O homem de preto se levantou e andou de um lado pro outro com as mãos para trás, e foi quando parou à minha frente que entendi que estava lascado...
— Eu acho que agora é o fim, né?
— Na verdade, você cumpriu todas as suas tarefas Tonico. Teve muitas chances de se corromper e não fez isso. Esse era seu verdadeiro desafio.
— Que tarefas?
— Talvez eu tenha colocado algumas tentações em seu caminho, estava entediado, sabe como é, mas você resistiu.
— A troca de corpo com a moça foi sacanagem — protestei.
— Até que foi divertido.
— Aquele casal, o anjo e o...
— Tem coisa que é melhor não saber Tonico. Agora é hora de ir.

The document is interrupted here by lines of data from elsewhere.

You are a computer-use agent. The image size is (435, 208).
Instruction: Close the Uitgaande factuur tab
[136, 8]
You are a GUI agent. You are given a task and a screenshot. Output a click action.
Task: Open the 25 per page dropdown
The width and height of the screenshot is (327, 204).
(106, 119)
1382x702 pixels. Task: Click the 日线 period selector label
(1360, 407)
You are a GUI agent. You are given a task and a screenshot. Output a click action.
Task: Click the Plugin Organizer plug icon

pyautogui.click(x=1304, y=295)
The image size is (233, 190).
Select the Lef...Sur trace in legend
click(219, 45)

— Isso significa que eu to livre?
— Na verdade, você nunca esteve preso.
— Ufa, pensei que ia virar primeira dama no inferno.

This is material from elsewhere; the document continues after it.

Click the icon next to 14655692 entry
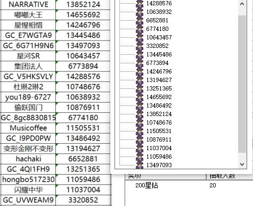 pos(140,97)
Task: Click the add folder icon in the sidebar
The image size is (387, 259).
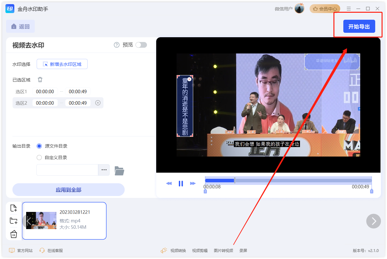Action: pyautogui.click(x=14, y=221)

— Ah, não, você não faz meu tipo — o homem fez uma careta.
— Eu deveria ficar ofendido, mas fico agradecido, viu seu Lucifre.
— É Lúcifer, Tonico — ele me deu um tapa na testa. — Eu recebo as almas perdidas, mas quem julga é o todo poderoso, e você tem mais pontos com ele do que comigo. Até tinha esperança, mas depois desse pedido de perdão, o homem lá de cima resolveu te escutar, e por isso, não posso te segurar aqui.
Eu pulei de alegria e abracei o capeta.
— Sem sentimentalismo Tonico. E vai logo antes que eu mude de ideia, não costumo cumprir regras.
— Só mais uma pergunta seu... é que enrola minha língua.
— Está bem, Tonico, continua me chamado de seu coiso — ele acenou com a mão.
— Então, seu coiso, se o senhor é um anjo e castiga quem faz coisa errada, então, não é tão ruim assim, ou é?
— Você dá trabalho, hein, Tonico!
Ele estalou o dedo e lá estava eu outra vez naquela cama de palha, com a xamã soprando fumaça sobre meu corpo enquanto falava umas coisas em outra língua. Não sei se foi um sonho, também não quero descobrir, só sei que toda vez que eu conto a minha história, as pessoas dão risada e me chamam de louco. Alguns até dizem que é mentira, mas, eu sei o que vivi, sei cada canto que passei e tudo que aprendi. Se me arrependo? Não, eu não me arrependo de nada, faria tudo outra vez se fosse preciso porque foi assim que eu conheci a mulher da minha vida.
Depois de tudo o que vivi acabei entendendo que o fato de as tentações existirem, não significa que eu deva ceder a elas. Ensinei meu filho homem a respeitar uma mulher assim como meu velho pai me ensinou. Minha filha, eu oriento e rezo para que encontre um homem bom que não faça com ela o que eu fazia com as moças quando era jovem. Mas é isso, minha mãe sempre me pediu uma nora, só não imaginava que ganharia uma filha, nem que ela seria uma nativa roubada da aldeia. Não precisei pegar no laço como meu avô, mas deu trabalho porque era brava feito uma onça, ai de mim se não andasse na linha.
Por hora, vou ficando por aqui, já falei demais e talvez um dia eu volte pra contar mais uns causos porque agora sou um pai de família cheio de responsabilidades. Não que a mulher não me deixe ficar de prosa, lá em casa, a última palavra sempre é minha... sim senhora.
— Tá falando de mim? Você dá trabalho, hein, Tonico!